We could start this post with another “It’s been an interesting week for Cardano…” lede, but the truth is, it’s always an interesting week for Cardano.
Over the past seven days or so, we’ve seen ADA go from flattening out at a healthy $2.80ish on news of its inclusion on Japanese exchanges and the upcoming smart contract rollout to falling to $2.02 in the middle of the night before normalizing back to the $2.40 range.
Now, if you followed our advice and swung your ADA into a stablecoin to buy back bigger on the dip, you’ve likely made a nice return.
Naturally, we didn’t follow our own advice, so we’re kicking ourselves a bit.
But only a bit.
Remember, it’s only September 10.
And if you’ll recall, September 12 is the thing.
So why did ADA tank by over 30% when smart contracts – one of the crypto holy grails – is finally so close at hand?
After all, per IOHK:
“The Alonzo HFC [Hard Fork Combinator] event will be the most significant upgrade yet, laying the firmest of foundations for an exciting new era of smart contracts on Cardano.”
Note: If you’ve never heard the term “hard fork combinator” before, it simply indicates a cryptocurrency’s combination of legacy systems and processes with major new developments, as seen in last year’s Byron Era transition to the Shelley Era.
You can get more insight from reading the entire thread here:
The #Alonzo HFC event will be the most significant upgrade yet, laying the firmest of foundations for an exciting new era of #smartcontracts on #Cardano. Here's the moment – just minutes ago – that Sam submitted the upgrade proposal 2/6 🤘https://t.co/wnZmn7YwiP
— Input Output (@InputOutputHK) September 7, 2021
Yahoo Finance explains the significance of this further:
“The [Alonzo] upgrade will bring Decentralized Finance (DeFi) applications and exchanges to the network which could see Cardano compete with similar networks, such as Ethereum and Solana.
The upgrade will also provide the ability to mint non-fungible tokens (NFTs) on its blockchain.”
Of course, for those of you new to the ADA game (or the crypto game in general), it may seem odd, unexpected, or even a sign of Bad Things To Come™ that Cardano crashed so hard despite the much-anticipated launch of smart contracts coming with the Alonzo mainnet rollout.
On the surface, that makes sense. It is somewhat counterintuitive.
But it’s really not unusual.
Recently, we wrote that the lead-up to September 12 could go one of two ways: a bull rush or a collapse.
We further wrote that either way it goes, it would be for the same reason: Alonzo.
Last week, we saw the ADA price weather a storm of significant FUD nonsense, which is one element in the rationale of collapse as a precursor to good news.
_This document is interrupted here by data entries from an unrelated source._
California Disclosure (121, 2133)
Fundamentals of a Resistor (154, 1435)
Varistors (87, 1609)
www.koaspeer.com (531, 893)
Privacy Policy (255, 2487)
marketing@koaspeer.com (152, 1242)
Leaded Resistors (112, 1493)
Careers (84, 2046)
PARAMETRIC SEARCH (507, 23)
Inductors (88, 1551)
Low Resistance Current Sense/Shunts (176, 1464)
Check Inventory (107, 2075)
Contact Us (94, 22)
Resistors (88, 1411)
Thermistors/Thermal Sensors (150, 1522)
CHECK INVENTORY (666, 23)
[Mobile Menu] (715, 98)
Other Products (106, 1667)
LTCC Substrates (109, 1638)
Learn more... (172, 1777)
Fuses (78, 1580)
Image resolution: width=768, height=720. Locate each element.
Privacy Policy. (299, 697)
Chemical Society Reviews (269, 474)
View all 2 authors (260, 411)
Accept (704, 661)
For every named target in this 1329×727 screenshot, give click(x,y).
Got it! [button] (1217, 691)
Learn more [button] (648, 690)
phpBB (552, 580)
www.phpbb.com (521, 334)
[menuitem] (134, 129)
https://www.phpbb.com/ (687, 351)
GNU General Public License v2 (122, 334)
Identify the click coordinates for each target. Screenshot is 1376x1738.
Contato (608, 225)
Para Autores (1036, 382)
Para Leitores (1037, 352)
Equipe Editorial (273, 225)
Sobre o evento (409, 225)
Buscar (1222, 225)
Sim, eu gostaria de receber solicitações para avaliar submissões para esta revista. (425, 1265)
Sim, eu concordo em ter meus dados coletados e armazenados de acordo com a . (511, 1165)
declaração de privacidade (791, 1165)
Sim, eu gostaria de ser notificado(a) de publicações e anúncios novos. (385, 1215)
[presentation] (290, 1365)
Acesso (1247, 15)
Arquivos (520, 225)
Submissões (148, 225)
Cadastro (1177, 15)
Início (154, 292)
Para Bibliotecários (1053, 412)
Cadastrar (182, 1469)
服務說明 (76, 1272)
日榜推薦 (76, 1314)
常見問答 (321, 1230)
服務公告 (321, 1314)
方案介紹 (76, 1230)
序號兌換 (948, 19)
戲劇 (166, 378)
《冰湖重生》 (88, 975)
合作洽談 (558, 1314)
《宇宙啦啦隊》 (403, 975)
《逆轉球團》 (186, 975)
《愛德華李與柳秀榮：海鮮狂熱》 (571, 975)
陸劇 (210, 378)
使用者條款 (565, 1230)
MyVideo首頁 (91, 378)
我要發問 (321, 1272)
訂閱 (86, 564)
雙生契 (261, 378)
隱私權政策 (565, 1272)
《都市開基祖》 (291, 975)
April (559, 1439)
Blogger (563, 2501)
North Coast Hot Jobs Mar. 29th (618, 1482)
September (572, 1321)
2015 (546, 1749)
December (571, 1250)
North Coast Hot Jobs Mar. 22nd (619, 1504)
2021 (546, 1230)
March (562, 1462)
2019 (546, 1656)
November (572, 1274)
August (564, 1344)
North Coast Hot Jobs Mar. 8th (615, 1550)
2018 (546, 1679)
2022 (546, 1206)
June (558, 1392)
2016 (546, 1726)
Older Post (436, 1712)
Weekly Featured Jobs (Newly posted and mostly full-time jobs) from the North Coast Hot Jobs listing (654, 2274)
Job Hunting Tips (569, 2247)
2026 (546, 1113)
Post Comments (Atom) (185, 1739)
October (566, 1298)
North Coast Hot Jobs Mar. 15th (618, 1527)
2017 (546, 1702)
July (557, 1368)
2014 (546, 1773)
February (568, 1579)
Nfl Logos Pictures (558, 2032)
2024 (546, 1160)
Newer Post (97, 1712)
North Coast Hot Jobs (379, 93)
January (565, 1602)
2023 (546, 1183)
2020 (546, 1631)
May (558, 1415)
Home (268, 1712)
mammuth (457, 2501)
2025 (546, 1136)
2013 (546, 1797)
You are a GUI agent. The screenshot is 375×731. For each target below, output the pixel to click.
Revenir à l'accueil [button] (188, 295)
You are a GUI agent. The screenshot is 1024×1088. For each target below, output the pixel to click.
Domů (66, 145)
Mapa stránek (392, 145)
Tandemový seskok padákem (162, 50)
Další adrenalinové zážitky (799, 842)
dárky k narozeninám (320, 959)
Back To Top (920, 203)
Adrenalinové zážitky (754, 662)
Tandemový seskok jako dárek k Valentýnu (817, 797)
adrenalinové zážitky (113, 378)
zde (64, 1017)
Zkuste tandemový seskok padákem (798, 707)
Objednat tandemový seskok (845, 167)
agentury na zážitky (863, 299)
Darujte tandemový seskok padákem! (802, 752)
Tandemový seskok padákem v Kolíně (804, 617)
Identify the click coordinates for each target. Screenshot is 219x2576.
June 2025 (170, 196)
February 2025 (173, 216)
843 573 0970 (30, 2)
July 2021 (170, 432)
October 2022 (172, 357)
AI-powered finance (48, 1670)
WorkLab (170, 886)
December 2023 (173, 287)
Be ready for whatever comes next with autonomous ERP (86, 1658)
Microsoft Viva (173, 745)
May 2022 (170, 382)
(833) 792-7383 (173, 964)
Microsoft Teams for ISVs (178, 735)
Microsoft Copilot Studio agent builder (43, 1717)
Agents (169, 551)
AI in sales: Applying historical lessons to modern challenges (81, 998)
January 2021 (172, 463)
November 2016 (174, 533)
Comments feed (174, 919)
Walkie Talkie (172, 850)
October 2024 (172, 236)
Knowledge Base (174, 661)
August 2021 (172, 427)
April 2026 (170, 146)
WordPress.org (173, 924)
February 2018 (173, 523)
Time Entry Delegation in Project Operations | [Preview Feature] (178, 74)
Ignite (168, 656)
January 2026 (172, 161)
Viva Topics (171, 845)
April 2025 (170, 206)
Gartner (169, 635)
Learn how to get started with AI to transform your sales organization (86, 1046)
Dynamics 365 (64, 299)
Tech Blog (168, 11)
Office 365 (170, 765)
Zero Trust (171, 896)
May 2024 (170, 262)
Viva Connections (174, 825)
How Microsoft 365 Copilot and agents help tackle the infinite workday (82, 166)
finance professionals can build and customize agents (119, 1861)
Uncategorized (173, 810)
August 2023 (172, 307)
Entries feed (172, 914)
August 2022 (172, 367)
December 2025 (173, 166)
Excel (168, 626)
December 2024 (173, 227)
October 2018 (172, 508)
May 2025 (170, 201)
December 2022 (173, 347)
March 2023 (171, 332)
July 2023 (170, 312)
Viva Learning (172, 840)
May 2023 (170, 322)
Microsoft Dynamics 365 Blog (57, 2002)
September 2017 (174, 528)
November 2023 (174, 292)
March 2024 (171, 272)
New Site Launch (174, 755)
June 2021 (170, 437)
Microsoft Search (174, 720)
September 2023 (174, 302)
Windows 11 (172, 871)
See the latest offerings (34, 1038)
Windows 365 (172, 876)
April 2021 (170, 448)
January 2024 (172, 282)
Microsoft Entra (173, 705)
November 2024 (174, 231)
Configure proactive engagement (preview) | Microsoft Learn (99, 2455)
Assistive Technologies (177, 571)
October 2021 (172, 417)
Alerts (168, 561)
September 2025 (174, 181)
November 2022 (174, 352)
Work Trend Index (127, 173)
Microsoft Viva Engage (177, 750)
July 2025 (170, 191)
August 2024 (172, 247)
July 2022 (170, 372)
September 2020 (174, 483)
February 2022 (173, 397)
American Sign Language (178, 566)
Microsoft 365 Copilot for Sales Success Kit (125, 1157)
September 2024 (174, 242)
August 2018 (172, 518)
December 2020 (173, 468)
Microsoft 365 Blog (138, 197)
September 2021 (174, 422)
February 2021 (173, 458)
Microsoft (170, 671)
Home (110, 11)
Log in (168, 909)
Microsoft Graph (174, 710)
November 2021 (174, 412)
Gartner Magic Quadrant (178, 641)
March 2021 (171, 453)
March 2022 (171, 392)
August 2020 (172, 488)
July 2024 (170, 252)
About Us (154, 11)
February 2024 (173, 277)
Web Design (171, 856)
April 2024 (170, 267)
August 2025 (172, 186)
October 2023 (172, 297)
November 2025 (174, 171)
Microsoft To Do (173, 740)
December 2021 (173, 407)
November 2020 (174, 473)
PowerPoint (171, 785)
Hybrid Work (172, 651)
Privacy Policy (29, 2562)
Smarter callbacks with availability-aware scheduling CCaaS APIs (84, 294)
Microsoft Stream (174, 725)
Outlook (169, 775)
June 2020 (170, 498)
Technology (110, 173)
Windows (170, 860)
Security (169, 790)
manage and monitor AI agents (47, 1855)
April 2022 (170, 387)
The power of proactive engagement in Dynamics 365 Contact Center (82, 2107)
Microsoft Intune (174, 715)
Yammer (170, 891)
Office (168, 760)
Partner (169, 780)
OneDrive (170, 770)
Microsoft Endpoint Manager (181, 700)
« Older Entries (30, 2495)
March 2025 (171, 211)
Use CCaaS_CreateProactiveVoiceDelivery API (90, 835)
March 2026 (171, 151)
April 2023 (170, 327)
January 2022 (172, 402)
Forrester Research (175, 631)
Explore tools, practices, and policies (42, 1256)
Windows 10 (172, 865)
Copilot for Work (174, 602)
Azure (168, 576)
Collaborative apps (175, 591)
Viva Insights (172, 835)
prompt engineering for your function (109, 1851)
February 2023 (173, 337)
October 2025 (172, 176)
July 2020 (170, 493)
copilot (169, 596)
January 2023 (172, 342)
As the Cardano network prepares to take on the crypto space’s biggest smart contract and NFT player – Ethereum – ETH hodlers and touts came out in full force to slam the ADA project.
Obviously, it was the usual suspects spreading their usual nonsense, and Cardano stood firm through various smears like this:
The greatest pump in crypto history is about to dump hard as people realize the blockchain literally does not work. https://t.co/9jjH5hPtPi
— Mike DAOdas (@mdudas) September 4, 2021
Even that didn’t really cause too much fretting in the Cardano community, and the price of ADA didn’t move much in the wake of this ridiculous assertion.
The purported Cardano concurrency issue was put into perspective by more even-keeled members of the cryptoverse:
The MinSwap concurrency challenge is being blown way out of proportion by FUDsters.
It's like saying the Wright brothers first test flight was a failure because it did not have cabin service and flight attendants.
keep building @MinswapDEX ⭐️⭐️⭐️⭐️⭐️
you got this 💪 https://t.co/TqkskG5z2K— Rick McCracken 🇪🇺🫖💋🤗 (@RichardMcCrackn) September 4, 2021
So what caused the crash and the summary stabilized dip to the $2.40 range?
Again, Alonzo.
At least in part.
Indeed, all cryptos tanked over the last week, with the overall market cap dropping by some $400 billion at its nadir.
And they tanked because there was a sell-off.
Much of that sell-off, no doubt, was predicated on various fears regarding forthcoming potential SEC regulation, trepidation about the stability of the market’s current trends, and so on. But some of it – at least in the case of ADA – is due to swing trading.
We discussed Cardano swing trading before, and it makes all the sense in the world that ADA investors saw the ATH (and/or a near-ATH plateau) and decided to swing out for the time being.
If enough swing traders go at the same time – particularly if many of them have millions of ADA with which to play – it can spook others who see a crash where those swingers saw (and helped create!) a temporary dip allowing them to reinvest in ADA – without adding a single cent to the pile – and grow their stack considerably.
Again, if you took our advice earlier, you may have done this yourself.
We sure wish we’d listened to us.
Oh well. There’s always next time.
Seriously. There is always next time.
So sell the tip, and buy the dip.
And that’s the hottest tip we’ve got.